Erich Herr, der während des Zweiten Weltkrieges Privatsekretär des Schauspielers Heinrich George war, führte das Unternehmen nach Kriegsende weiter. 1952 wurde von den zuständigen Behörden die Gewerbeerlaubnis zur Weiterführung des Betriebes erteilt.

Luise Herr wurde im Dezember 1956 Inhaberin der von Ernst Ganzer im Jahr 1947 gegründeten Firma „ERGA Lehrmodelle Ganzer & Gaul“. Ernst Ganzer hatte bereits 1935 das LH-Firmenlogo entworfen. Die ERGA-Modellbaubögen wurden über den Laden von Luise Herr in der Lenbachstraße 1 (am Bahnhof Berlin Ostkreuz) vertrieben. Angesichts der politischen Entwicklung 1957 verließ Luise Herr 1957 die DDR und zog nach West-Berlin.

Bereits im Vorjahr 1955 hatte sie ihrem Sohn Kurt Hermann die Generalvollmacht über das Unternehmen übertragen.
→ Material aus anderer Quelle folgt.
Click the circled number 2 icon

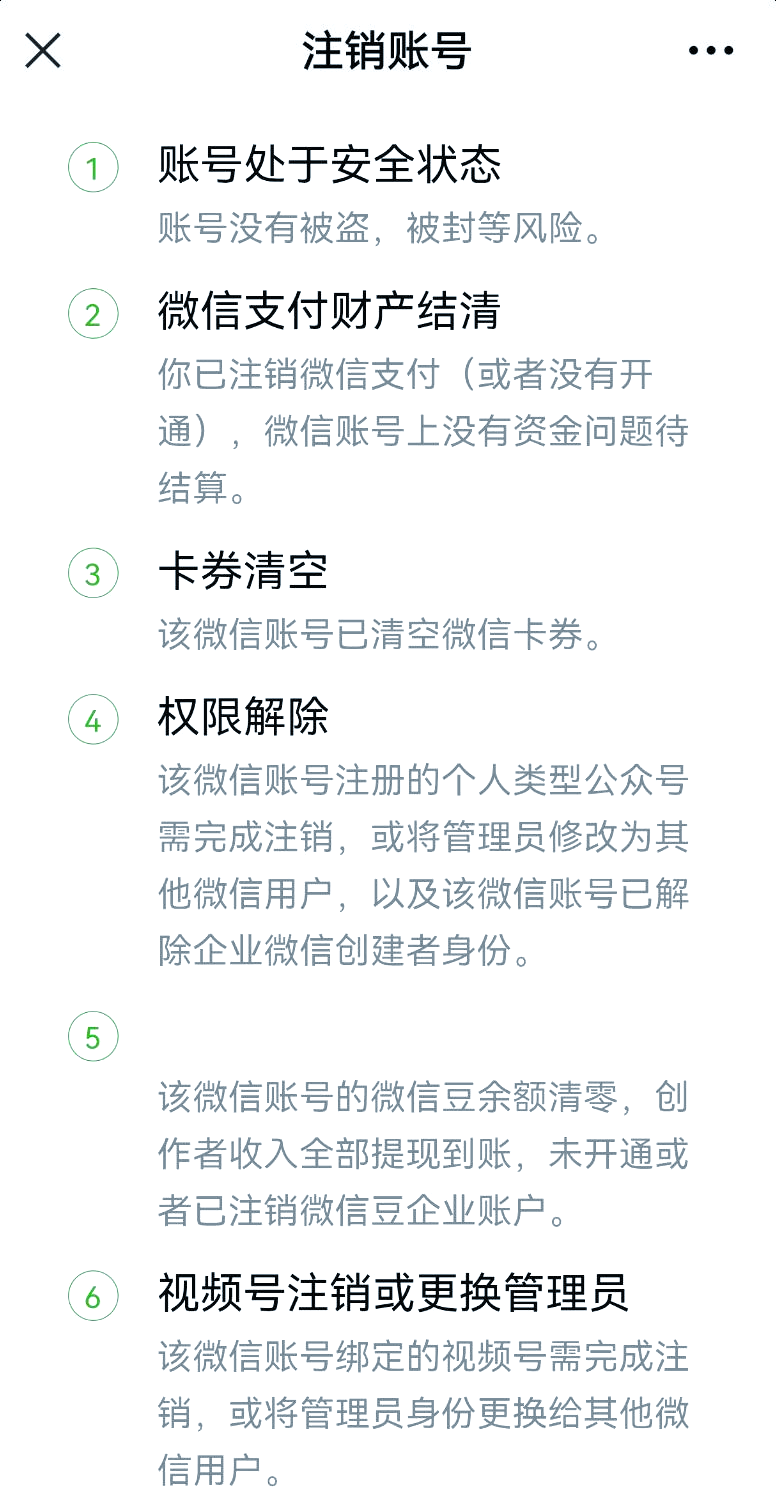(92, 313)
Ab 1. Januar 1957 firmierte der Betrieb unter dem Namen „L. Herr KG“ in Berlin-Treptow und Luise Herr wurde Komplementär. Neben Modelleisenbahnen und Zubehör wurden auch Modelle für Verkehrs- und Industriemodellanlagen sowie Zeichnungen für den Fahrzeugbau angefertigt. Herr arbeitete eng mit anderen Herstellern zusammen, so zum Beispiel mit Gützold und Ehlcke. Das Unternehmen vertrieb unter anderem auch Produkte der Firmen Swart und Temos und hatte im Raum Berlin enge Beziehungen zu den Betrieben Rusto, Beyco, Reppin und Technikus Express.
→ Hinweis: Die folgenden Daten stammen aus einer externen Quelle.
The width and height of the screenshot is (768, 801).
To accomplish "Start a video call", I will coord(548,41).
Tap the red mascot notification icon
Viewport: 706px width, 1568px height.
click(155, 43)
Aufgrund der Anordnung Nr. 2 über die Behandlung des Vermögens von Personen, die das Gebiet des demokratischen Berlin nach dem 10. Juni 1953 verlassen haben, erlosch die Generalvollmacht von Kurt Hermann 1959, die er 1957 von seiner Mutter Luise erhalten hatte. Der bisherige Kommanditist, die Deutsche Investitionsbank Berlin (DIB) verwaltete ab sofort den Firmenanteil von Luise Herr. Die DIB setzte Kurt Hermann als Treuhänder für den Firmenanteil ein, er blieb auch Geschäftsführer. Der VEB Berliner Metallhütten- und Halbzeugwerke wurde 1961 Nachfolger der DIB als Kommanditist und am 1. Januar 1968 trat an deren Stelle der VEB Spezialprägewerke Annaberg-Buchholz (EsPeWe) als Kommanditist und Treuhänder ein. Dieser produzierte ebenfalls Modellfahrzeuge und vertrieb diese unter dem Handelsnamen „Espewe“. Durch die Betriebsführung war es dem VEB möglich, die Entwicklung, Fertigung und den Vertrieb von Herr-Modellfahrzeugen für den Modellmarkt zu koordinieren. Der VEB Spezialprägewerke Annaberg-Buchholz war in der DDR der größte Modellautoproduzent.

Ab Ende 1968 wurden die von Herr gefertigten Modelle nur noch unter dem Markennamen „Espewe“ vertrieben und Luise Herr musste aus wirtschaftlichen Gründen das Unternehmen „Erga“ 1968 aufgeben. 1971 schied sie auch aus der L. Herr KG aus und ihre Unternehmensanteile wurden von der Industrie- und Handelsbank der DDR übernommen. Obwohl weiterhin als Kommanditgesellschaft geführt, war der Betrieb damit vollständig in Staatsbesitz. Nach der Auflösung des Betriebes 1972 wurden die Produkte vom VEB Plastspielwaren Berlin weitergeführt.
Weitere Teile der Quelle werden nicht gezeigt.